The word 'homeopathy' is derived from the Greek language, and means similar suffering. The basis of homeopathy is that like cures like (also known as the Law of Similars). A substance that produces certain symptoms in a healthy person will cure those symptoms in someone who is ill. For example, the remedy allium cepa is made from onion and is used to treat hay-fever symptoms where the sufferer has runny eyes and nose - the same symptoms produced in most people when they cut an onion. Homeopathic remedies are derived from a range of substances, most commonly from plants and minerals. Many of the substances used are poisonous in their raw form, and so are diluted to make them safe before being administered. A bit of history... It was Hippocrates (460 - 370 BC) who first recognised that like cures like.
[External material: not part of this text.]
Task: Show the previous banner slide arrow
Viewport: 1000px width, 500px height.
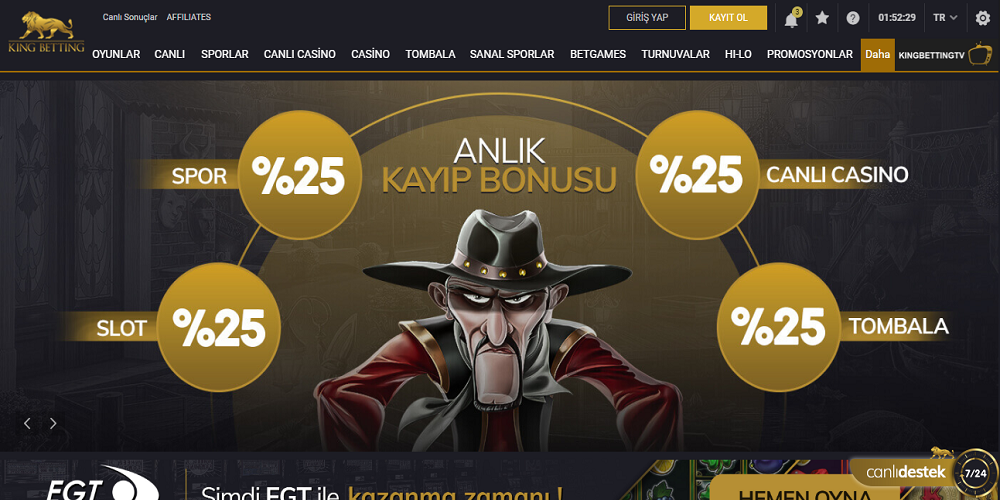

He wrote "by similars the sickness develops and by the employment of the similar, the sickness is cured." On the island of Kos he established the Asclepian School of Medicine which embraced what we might now call a holistic method of healing. The mental and emotional state of the patient were treated as much as the physical body. It was not until the late 18th century that homeopathy in its modern form was established, by a German physican, Samuel Hahnemann. Disillusioned by the barbaric medical practices of the day (blood-letting and leeching) he stopped practicing medicine and instead earned his living as a translator. It was whilst translating the works of a Scottish physican, William Cullen, that Hahnemann read about the the drug Chinchona (quinine) that was being used to treat malaria. Samuel Hahnemann Hahnemann experimented by taking some of the drug himself and within a few days he developed the symptoms of malaria. When he stopped the quinine, the symptoms subsided. Over the subsequent years Hahnemann developed a method of diluting substances whilst shaking and banging the liquid, known as succussion. Since Hahnemann's time, homeopathy has grown to become one of the most widely used healthcare systems in the world. In the UK it is increasingly popular with sales of homeopathic medicines growing by around 6% a year.